• [Exercise aim]:
Word for word, repeat all of the entries.

• [Records to process]:
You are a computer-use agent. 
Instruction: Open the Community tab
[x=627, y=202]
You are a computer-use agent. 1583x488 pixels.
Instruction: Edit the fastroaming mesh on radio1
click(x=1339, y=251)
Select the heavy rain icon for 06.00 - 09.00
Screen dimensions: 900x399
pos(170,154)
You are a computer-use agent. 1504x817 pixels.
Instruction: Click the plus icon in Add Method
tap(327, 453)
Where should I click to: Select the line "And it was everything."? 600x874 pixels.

• [Task output]:
You are a computer-use agent. 
Instruction: Open the Community tab
[x=627, y=202]
You are a computer-use agent. 1583x488 pixels.
Instruction: Edit the fastroaming mesh on radio1
click(x=1339, y=251)
Select the heavy rain icon for 06.00 - 09.00
Screen dimensions: 900x399
pos(170,154)
You are a computer-use agent. 1504x817 pixels.
Instruction: Click the plus icon in Add Method
tap(327, 453)
Where should I click to: Select the line "And it was everything."? 600x874 pixels.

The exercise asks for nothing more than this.